Text shown:
#####

Third Sunday of Easter: 22nd April, 2012
Rev'd Dr Hugh Kempster, Vicar of St Peter's, Eastern Hill

"Repent therefore, and turn to God so that your sins may be wiped out." (Acts 3:19)

Everyone is talking about it at the moment; the topic is electric. I was walking to a meeting last week behind two businessmen who were deep in conversation about the impending parliamentary inquiry into child sex abuse by clergy. With a clerical collar around my neck I began to feel rather exposed. Was that a suspicious look that was hurled my way from those two as I walked past the café, or was it just one of the glances one gets in a busy street? It was very tempting to slip off the plastic and go incognito; but I decided to hold my ground.

Vice is as tragic and damaging as it has always has been. Its poisonous ripples travel far beyond the individual realm of perpetrator and victim. As the body of Christ, as members of society, we are all implicated in vice. That's why it is such a big issue. But there is a truth here that is not being written about in the papers or talked about on the television. There is an antidote to vice beyond the State Parliament level. It is something that we all have access to and all have a duty to participate in. On Thursday evening Bishop Philip reminded us all of it: virtue.

There is a beautiful little book in Middle English entitled The Book of Vices and Virtues, a manual of moral instruction translated from the thirteenth-century French text La Somme le roi originally composed in the thirteenth century by Frère Laurent, confessor to King Philip the Bold (1245-1285). It contains sage advice for all of us as we grapple with wrong doing at both a personal and a corporate level. It lays out instructions for confession, for example suggesting that: 'be schrift-fadre [. . .] schal juge be amendes of be euel dede, as in fastyng, or in almesse doynge, or in biddynges of goode bedes.' Which roughly translated means: 'the confessor shall judge how the person may make amends for an evil deed, such as in fasting, or giving alms, or saying prayers.

The structure of confession laid out here goes back even further to one of the greatest of Christian preachers, 'golden mouth' himself, John Chrysostom (347-407) Archbishop of Constantinople. Like all great spiritual leaders he had a deep understanding of the human psyche alongside his faith in God. He noted that when we do wrong we do so in three ways: in our heart, in our mouth and in our deeds. Any sin starts in our heart or our secret thoughts. If we think these thoughts often enough, they start manifesting or coming out of our mouths, even if only in private. Once this has taken place it is much easier for our thoughts and words to take root and turn into damaging actions.

Heart – mouth – deeds; and the damage is done. But the good news is it can be amended if we have the will to do so, and the mending follows the same three-fold pattern: heart, mouth and deeds. 'Fastyng' or detachment is a good place to start; self-discipline, letting go of bad habits, a realigning of our inner life. 'Biddynges of goode bedes' then deepens our healing. Through our regular devotions and saying of prayers we build positive new things in that empty space. The bad habits are replaced by life-giving routines. But alongside this inner work we need also to be proactive; deeds must manifest as well as words. We need to get out there and do good: 'almesse doing', giving of alms, helping at the Lazarus Centre, visiting the sick, supporting overseas missions, getting more involved in church.

#####

Recorded information:
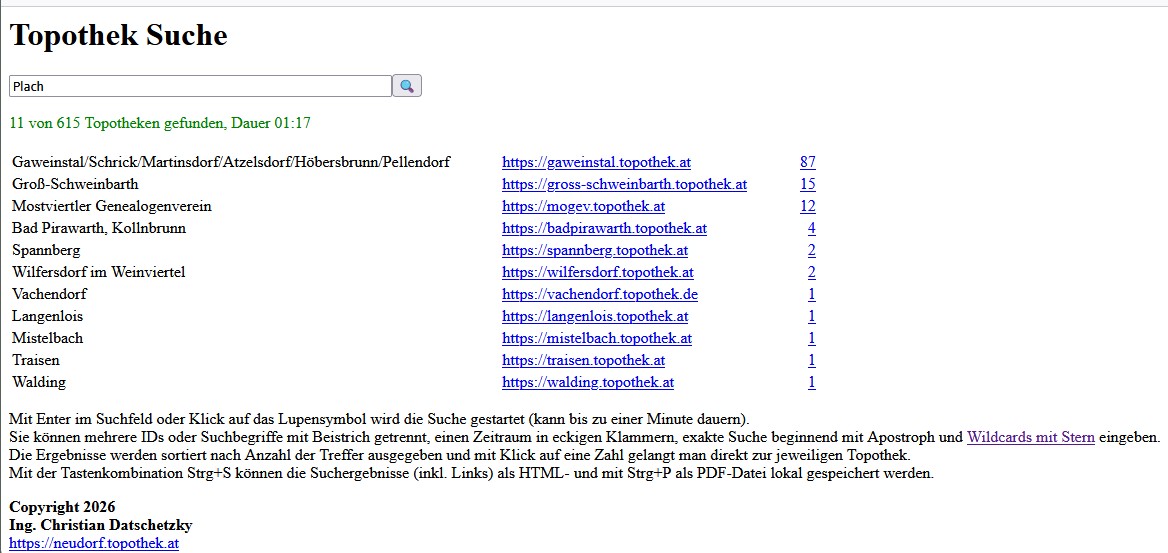
Task: Open the gross-schweinbarth.topothek.at link
Action: click(x=624, y=184)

#####

Goals:
**a.** Reproduce the sermon's wording verbatim between "Heart – mouth" and "involved in church.", inclusive.
**b.** In the sermon, what are the three ways John Chrysostom said we do wrong?

Results of the tasks:
**a.**
Heart – mouth – deeds; and the damage is done. But the good news is it can be amended if we have the will to do so, and the mending follows the same three-fold pattern: heart, mouth and deeds. 'Fastyng' or detachment is a good place to start; self-discipline, letting go of bad habits, a realigning of our inner life. 'Biddynges of goode bedes' then deepens our healing. Through our regular devotions and saying of prayers we build positive new things in that empty space. The bad habits are replaced by life-giving routines. But alongside this inner work we need also to be proactive; deeds must manifest as well as words. We need to get out there and do good: 'almesse doing', giving of alms, helping at the Lazarus Centre, visiting the sick, supporting overseas missions, getting more involved in church.

**b.** In our heart, in our mouth and in our deeds.